4. CONDITIONS OF EFFECTIVENESS. This Amendment shall become effective as of
the date upon which Agent shall have received (a) four (4) copies of this
Amendment executed by Borrowers, Requisite Lenders and each of the Guarantors,
(b) a true copy of the Limited Liability Company Agreement of SMP LLC and the
Loan Documents as that term is defined therein, and (c) a good standing
certificate for SMP LLC.
5. REPRESENTATIONS AND WARRANTIES. Borrowers hereby represent and warrant
as follows:
(a) This Amendment and the Credit Agreement, as
amended hereby, constitute legal, valid and binding obligations of
Borrowers and are enforceable against Borrowers in accordance with
their respective terms.
(b) Upon the effectiveness of this Amendment, each
Borrower hereby reaffirms all covenants, representations and warranties
made in the Credit Agreement as amended hereby and agree that all such
covenants, representations and warranties shall be deemed to have been
remade as of the effective date of this Amendment.
(c) No Event of Default or Default has occurred and
is continuing or would exist after giving effect to this Amendment.
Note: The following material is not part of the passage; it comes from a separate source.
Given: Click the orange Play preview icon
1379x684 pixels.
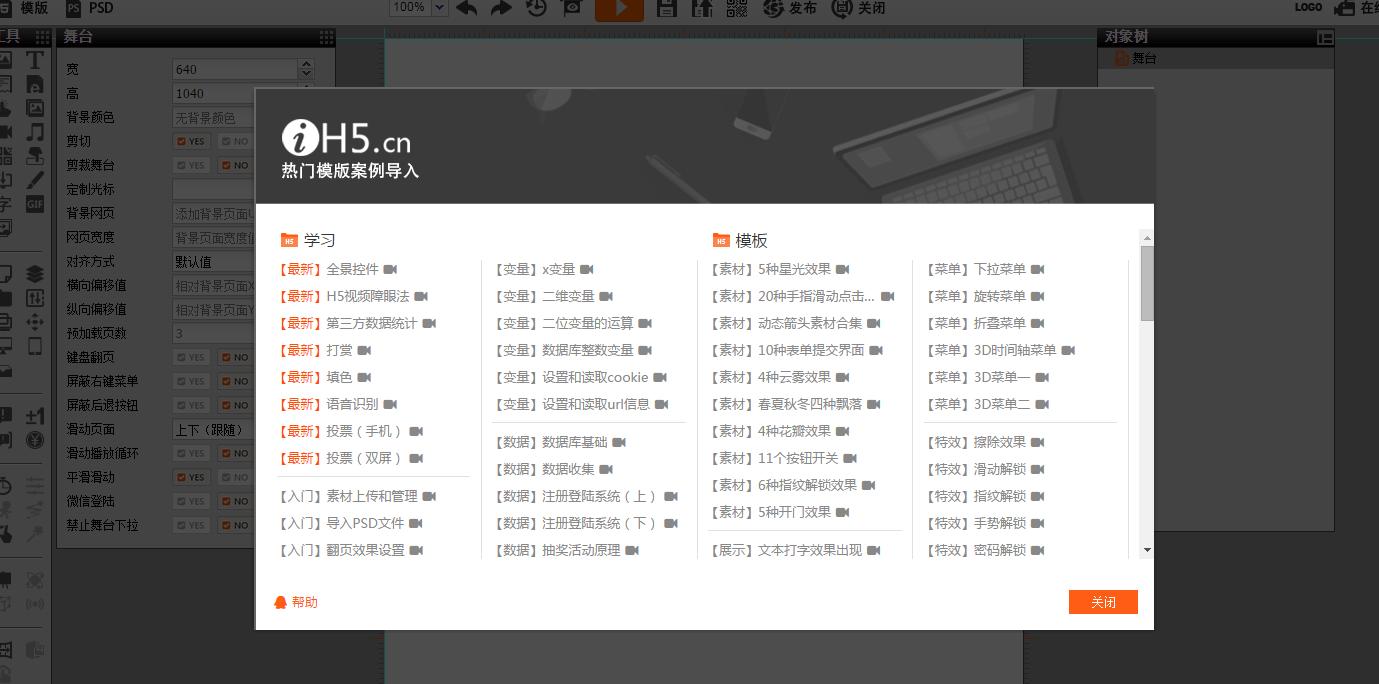Looking at the screenshot, I should [620, 9].
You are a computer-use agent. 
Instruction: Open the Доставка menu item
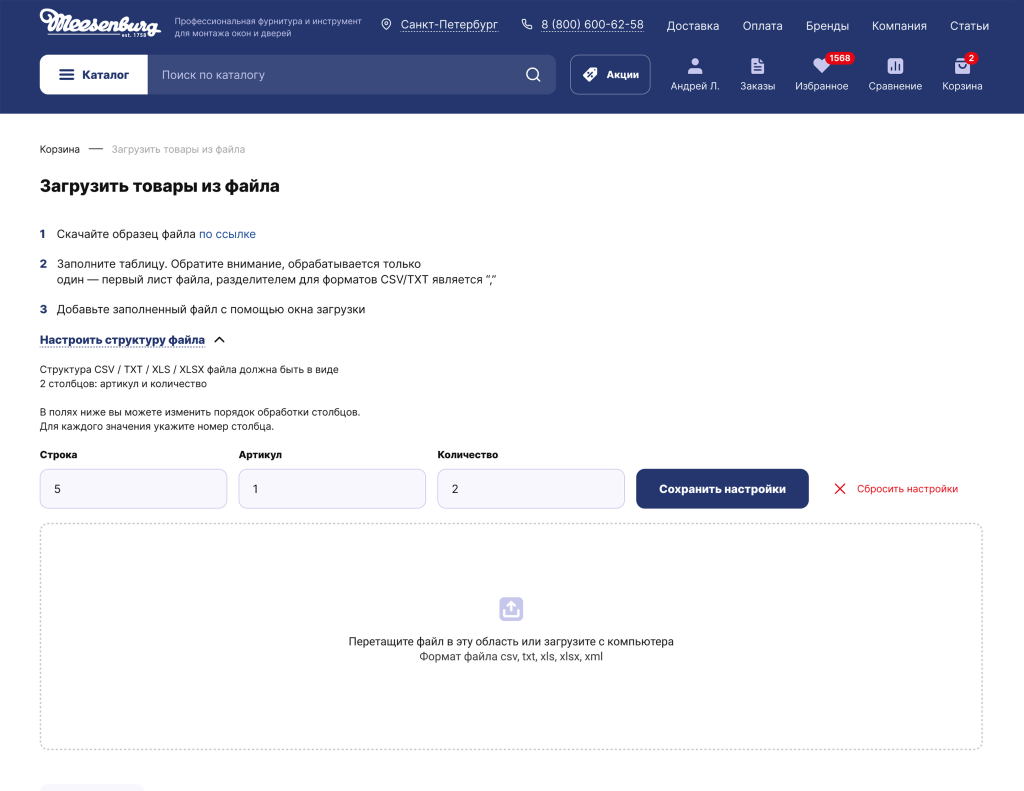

(d) Borrowers have no defense, counterclaim or offset
with respect to the Credit Agreement.
6. NO WAIVER. Except as set forth in Section 3 hereof, the execution,
delivery and effectiveness of this Amendment shall not operate as a waiver of
any right, power or remedy of Agent or any Lender, nor constitute a waiver of
any provision of the Credit Agreement, or any other documents, instruments or
agreements executed and/or delivered under or in connection therewith.
7. EFFECT ON THE CREDIT AGREEMENT. All references in the Credit Agreement
and the other Loan Documents to the Credit Agreement shall be deemed to refer to
the Credit Agreement as amended hereby.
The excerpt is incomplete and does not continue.